Figure 89.3: Step 2: No Variable Is Removed; Variable Length2 Added
Fish Measurement Data |
Statistics for Removal, DF = 6, 151 |
|||
---|---|---|---|
Variable | R-Square | F Value | Pr > F |
Height | 0.7553 | 77.69 | <.0001 |
No variables can be removed. |
Statistics for Entry, DF = 6, 150 | ||||
---|---|---|---|---|
Variable | Partial R-Square |
F Value | Pr > F | Tolerance |
Weight | 0.7388 | 70.71 | <.0001 | 0.4690 |
Length1 | 0.9220 | 295.35 | <.0001 | 0.6083 |
Length2 | 0.9229 | 299.31 | <.0001 | 0.5892 |
Length3 | 0.9173 | 277.37 | <.0001 | 0.5056 |
Width | 0.8783 | 180.44 | <.0001 | 0.3699 |
Variable Length2 will be entered. |
Variable(s) That Have Been Entered |
|
---|---|
Length2 | Height |
Multivariate Statistics | |||||
---|---|---|---|---|---|
Statistic | Value | F Value | Num DF | Den DF | Pr > F |
Wilks' Lambda | 0.018861 | 157.04 | 12 | 300 | <.0001 |
Pillai's Trace | 1.554349 | 87.78 | 12 | 302 | <.0001 |
Average Squared Canonical Correlation | 0.259058 |
The stepwise procedure terminates either when no variable can be removed and no variable can be entered or when the maximum number of steps as specified by the MAXSTEP= option has been attained. In this example at step 7 no variables can be either removed or entered (Figure 89.4). Steps 3 through 6 are not displayed in this document.

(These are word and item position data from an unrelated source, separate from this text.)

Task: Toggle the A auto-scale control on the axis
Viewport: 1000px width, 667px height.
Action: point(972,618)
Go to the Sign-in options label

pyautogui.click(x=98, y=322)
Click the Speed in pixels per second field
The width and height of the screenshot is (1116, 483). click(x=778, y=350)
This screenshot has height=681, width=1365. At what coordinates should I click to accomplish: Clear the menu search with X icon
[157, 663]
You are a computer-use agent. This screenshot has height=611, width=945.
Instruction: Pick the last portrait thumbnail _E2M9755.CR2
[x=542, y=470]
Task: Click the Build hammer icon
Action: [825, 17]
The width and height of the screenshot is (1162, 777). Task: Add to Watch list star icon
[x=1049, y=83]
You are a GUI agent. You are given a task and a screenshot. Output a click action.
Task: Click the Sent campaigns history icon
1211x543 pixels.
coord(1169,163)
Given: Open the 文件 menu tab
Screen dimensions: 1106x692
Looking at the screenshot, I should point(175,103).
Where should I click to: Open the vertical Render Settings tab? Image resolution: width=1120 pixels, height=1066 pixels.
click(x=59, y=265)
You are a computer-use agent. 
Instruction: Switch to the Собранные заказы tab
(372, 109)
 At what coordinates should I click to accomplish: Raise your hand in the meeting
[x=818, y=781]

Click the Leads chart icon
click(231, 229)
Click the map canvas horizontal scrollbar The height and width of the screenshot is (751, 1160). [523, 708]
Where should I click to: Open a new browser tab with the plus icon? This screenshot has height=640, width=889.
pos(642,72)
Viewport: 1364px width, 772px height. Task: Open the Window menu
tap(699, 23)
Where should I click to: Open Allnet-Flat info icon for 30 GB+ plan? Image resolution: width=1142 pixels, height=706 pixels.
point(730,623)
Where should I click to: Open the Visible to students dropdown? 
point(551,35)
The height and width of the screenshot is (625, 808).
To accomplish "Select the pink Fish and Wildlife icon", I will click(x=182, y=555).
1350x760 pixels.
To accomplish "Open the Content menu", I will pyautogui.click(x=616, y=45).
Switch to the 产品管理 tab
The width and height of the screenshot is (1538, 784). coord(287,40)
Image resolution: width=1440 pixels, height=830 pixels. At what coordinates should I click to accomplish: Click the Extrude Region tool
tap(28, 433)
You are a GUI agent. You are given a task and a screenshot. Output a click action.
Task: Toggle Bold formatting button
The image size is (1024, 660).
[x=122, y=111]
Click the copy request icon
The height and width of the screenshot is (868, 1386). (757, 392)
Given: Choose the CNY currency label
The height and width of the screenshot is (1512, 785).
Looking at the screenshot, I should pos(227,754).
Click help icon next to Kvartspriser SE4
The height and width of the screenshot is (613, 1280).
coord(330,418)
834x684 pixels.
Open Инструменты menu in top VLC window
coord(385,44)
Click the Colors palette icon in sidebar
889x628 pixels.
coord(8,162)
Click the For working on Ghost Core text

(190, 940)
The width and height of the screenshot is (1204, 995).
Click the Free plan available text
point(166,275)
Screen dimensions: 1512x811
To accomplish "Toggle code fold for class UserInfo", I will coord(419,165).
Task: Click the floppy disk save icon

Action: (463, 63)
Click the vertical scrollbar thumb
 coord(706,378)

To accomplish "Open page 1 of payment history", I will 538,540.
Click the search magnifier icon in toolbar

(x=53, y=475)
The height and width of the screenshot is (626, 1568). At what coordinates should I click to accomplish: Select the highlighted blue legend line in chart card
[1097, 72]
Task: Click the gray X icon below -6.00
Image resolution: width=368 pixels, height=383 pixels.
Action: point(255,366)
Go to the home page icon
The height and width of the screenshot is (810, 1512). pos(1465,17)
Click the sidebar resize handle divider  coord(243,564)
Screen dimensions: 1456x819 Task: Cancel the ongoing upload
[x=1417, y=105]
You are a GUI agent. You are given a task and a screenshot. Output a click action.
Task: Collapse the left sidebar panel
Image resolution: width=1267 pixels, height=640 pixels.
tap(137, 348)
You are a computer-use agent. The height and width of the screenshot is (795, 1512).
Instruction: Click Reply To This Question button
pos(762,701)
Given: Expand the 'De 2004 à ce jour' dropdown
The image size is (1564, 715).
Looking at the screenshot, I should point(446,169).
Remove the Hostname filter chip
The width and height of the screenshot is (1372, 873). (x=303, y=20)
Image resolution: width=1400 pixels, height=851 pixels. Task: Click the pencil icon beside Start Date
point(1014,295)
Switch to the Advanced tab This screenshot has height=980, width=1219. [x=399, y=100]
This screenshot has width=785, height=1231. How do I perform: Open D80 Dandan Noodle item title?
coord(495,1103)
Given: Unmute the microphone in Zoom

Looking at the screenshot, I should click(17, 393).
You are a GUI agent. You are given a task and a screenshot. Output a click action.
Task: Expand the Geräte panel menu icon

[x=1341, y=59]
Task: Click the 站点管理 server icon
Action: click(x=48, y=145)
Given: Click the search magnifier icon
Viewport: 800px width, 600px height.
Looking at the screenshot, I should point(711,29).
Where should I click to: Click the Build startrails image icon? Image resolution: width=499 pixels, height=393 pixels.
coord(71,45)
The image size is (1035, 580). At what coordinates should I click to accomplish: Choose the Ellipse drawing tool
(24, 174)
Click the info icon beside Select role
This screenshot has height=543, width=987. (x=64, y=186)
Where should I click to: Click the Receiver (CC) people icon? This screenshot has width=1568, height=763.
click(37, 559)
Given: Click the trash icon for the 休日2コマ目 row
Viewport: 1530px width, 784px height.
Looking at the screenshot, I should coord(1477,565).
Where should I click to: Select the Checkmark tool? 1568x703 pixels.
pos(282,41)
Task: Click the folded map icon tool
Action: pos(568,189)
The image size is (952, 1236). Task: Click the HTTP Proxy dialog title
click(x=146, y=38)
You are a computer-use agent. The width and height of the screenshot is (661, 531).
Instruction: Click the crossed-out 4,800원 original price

Figure 89.4: Step 7: No Variables Entered or Removed
Fish Measurement Data |
Statistics for Removal, DF = 6, 146 |
|||
---|---|---|---|
Variable | Partial R-Square |
F Value | Pr > F |
Weight | 0.4521 | 20.08 | <.0001 |
Length1 | 0.2987 | 10.36 | <.0001 |
Length2 | 0.5250 | 26.89 | <.0001 |
Length3 | 0.7948 | 94.25 | <.0001 |
Height | 0.7257 | 64.37 | <.0001 |
Width | 0.5757 | 33.02 | <.0001 |
No variables can be removed. |
PROC STEPDISC ends by displaying a summary of the steps.
Figure 89.5: Step Summary
No further steps are possible. |
Fish Measurement Data |
Stepwise Selection Summary | ||||||||||
---|---|---|---|---|---|---|---|---|---|---|
Step | Number In |
Entered | Removed | Partial R-Square |
F Value | Pr > F | Wilks' Lambda |
Pr < Lambda |
Average Squared Canonical Correlation |
Pr > ASCC |
1 | 1 | Height | 0.7553 | 77.69 | <.0001 | 0.24466983 | <.0001 | 0.12588836 | <.0001 | |
2 | 2 | Length2 | 0.9229 | 299.31 | <.0001 | 0.01886065 | <.0001 | 0.25905822 | <.0001 | |
3 | 3 | Length3 | 0.8826 | 186.77 | <.0001 | 0.00221342 | <.0001 | 0.38427100 | <.0001 | |
4 | 4 | Width | 0.5775 | 33.72 | <.0001 | 0.00093510 | <.0001 | 0.45200732 | <.0001 | |
5 | 5 | Weight | 0.4461 | 19.73 | <.0001 | 0.00051794 | <.0001 | 0.49488458 | <.0001 | |
6 | 6 | Length1 | 0.2987 | 10.36 | <.0001 | 0.00036325 | <.0001 | 0.51744189 | <.0001 |
All the variables in the data set are found to have potential discriminatory power. These variables are used to develop discrimination models in both the CANDISC and DISCRIM procedure chapters.